Required work
The number of lines in the records that include "Given" is all you should give.

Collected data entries
**********
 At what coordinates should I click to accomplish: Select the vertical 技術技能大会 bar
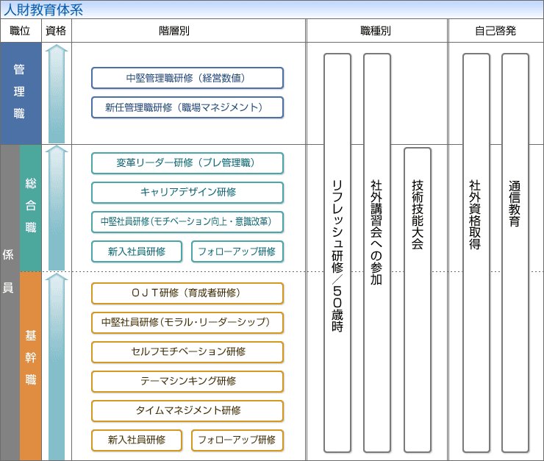click(x=418, y=299)
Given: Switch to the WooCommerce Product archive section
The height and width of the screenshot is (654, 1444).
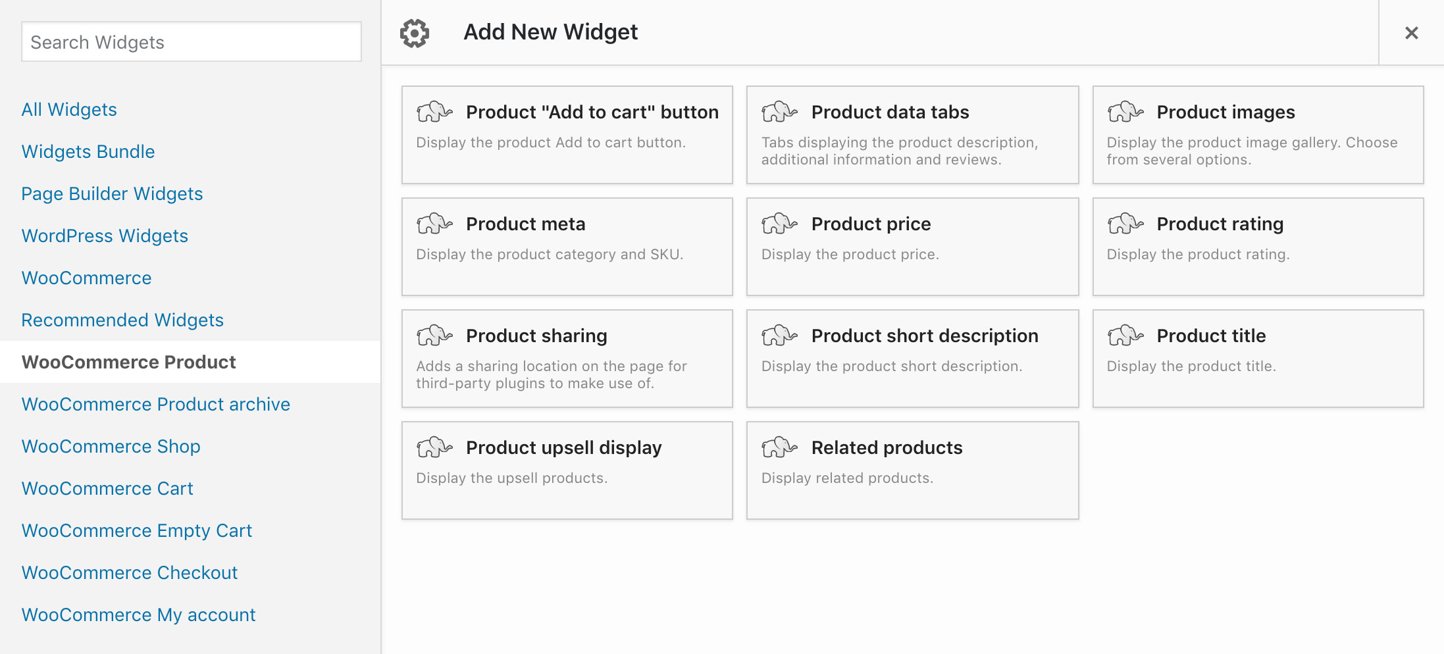Looking at the screenshot, I should tap(156, 404).
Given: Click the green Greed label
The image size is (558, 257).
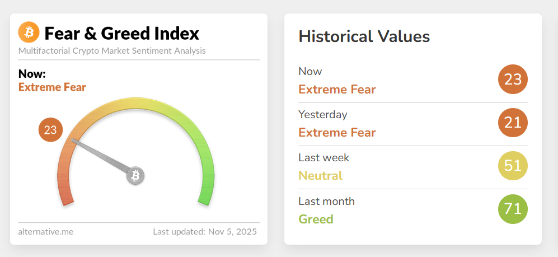Looking at the screenshot, I should pos(316,219).
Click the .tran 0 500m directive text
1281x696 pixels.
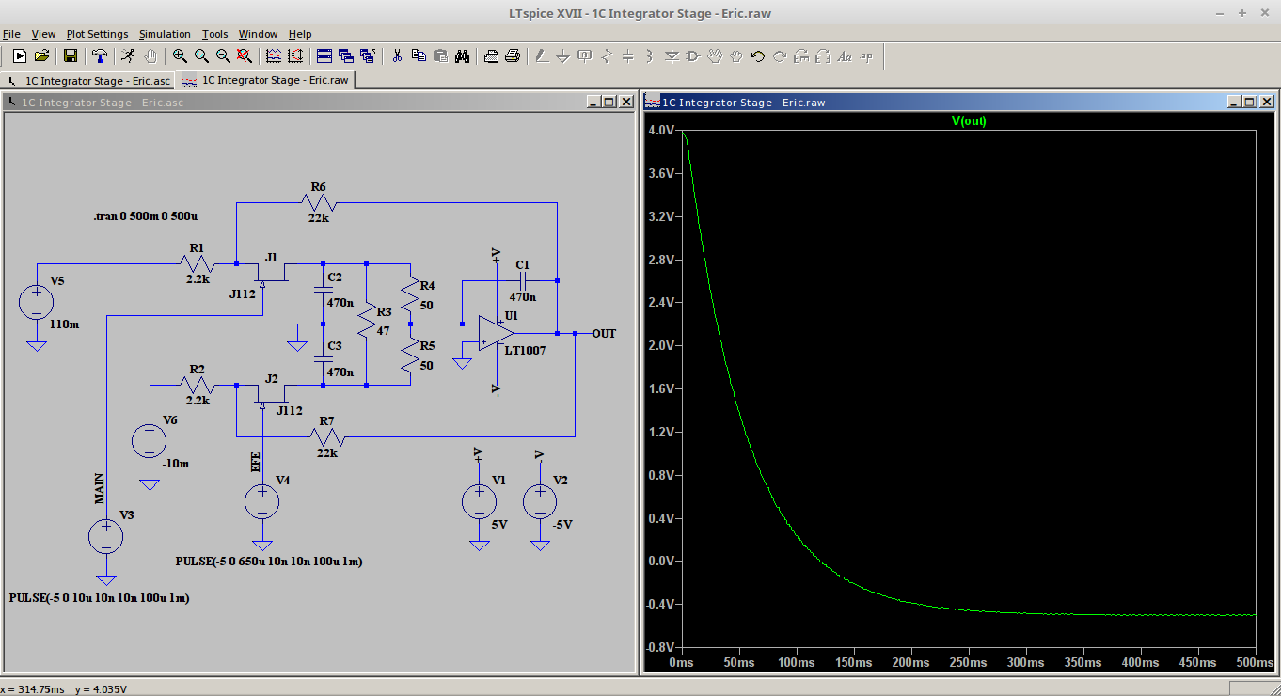pos(145,216)
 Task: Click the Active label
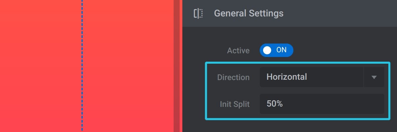tap(238, 51)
**********
Task result
2